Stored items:
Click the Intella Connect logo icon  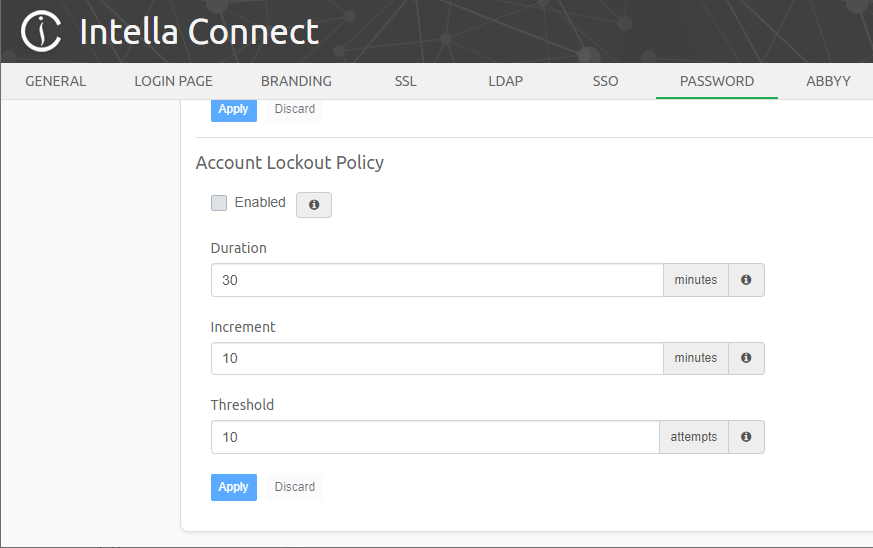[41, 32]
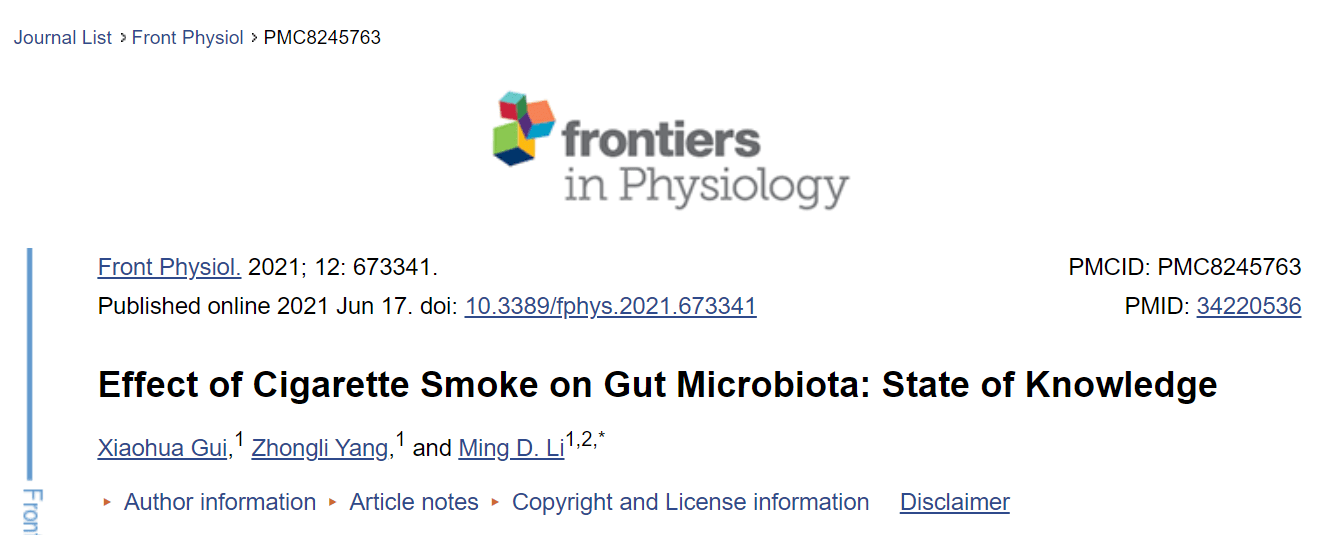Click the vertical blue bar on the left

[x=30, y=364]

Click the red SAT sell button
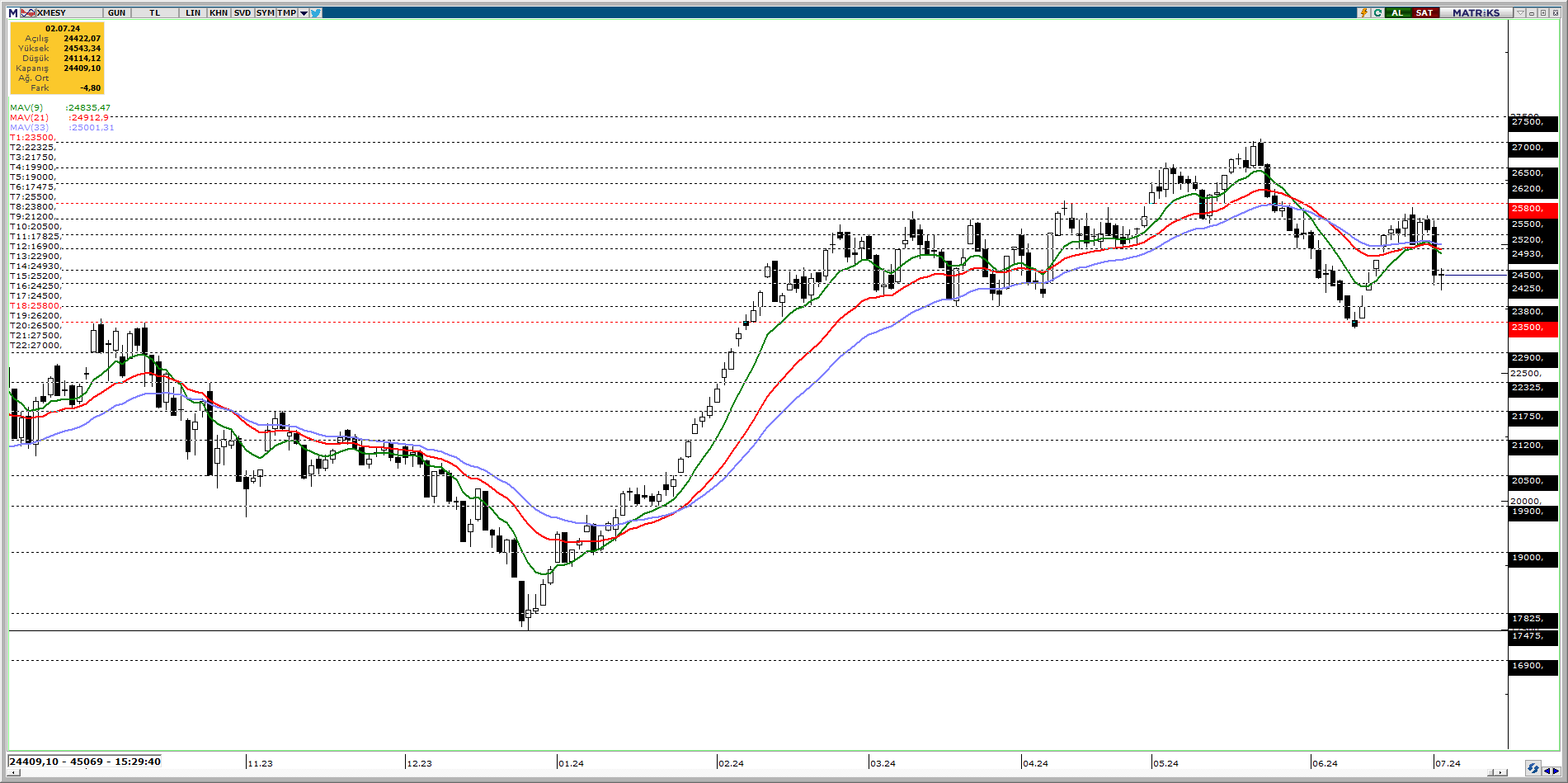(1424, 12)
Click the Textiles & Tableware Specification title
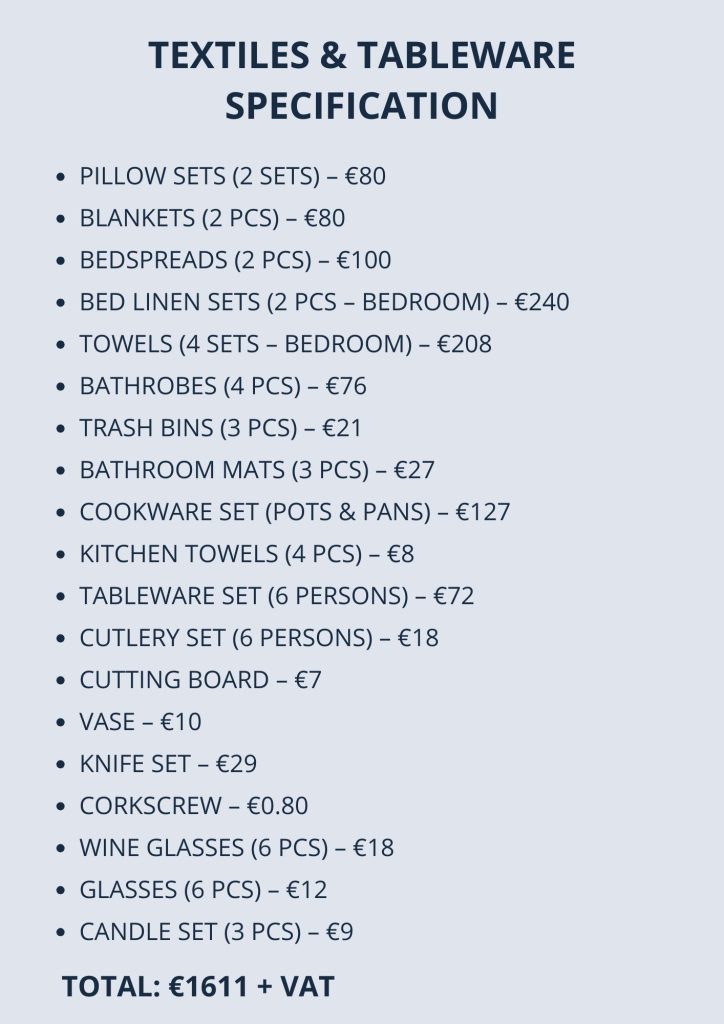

Assignment: From the line containing "Click the red SAT sell button" down to the last line of the data above, transcribe exactly those lines and no others; omit the pictures.

Answer section:
Click the red SAT sell button
(1424, 12)
Click the Textiles & Tableware Specification title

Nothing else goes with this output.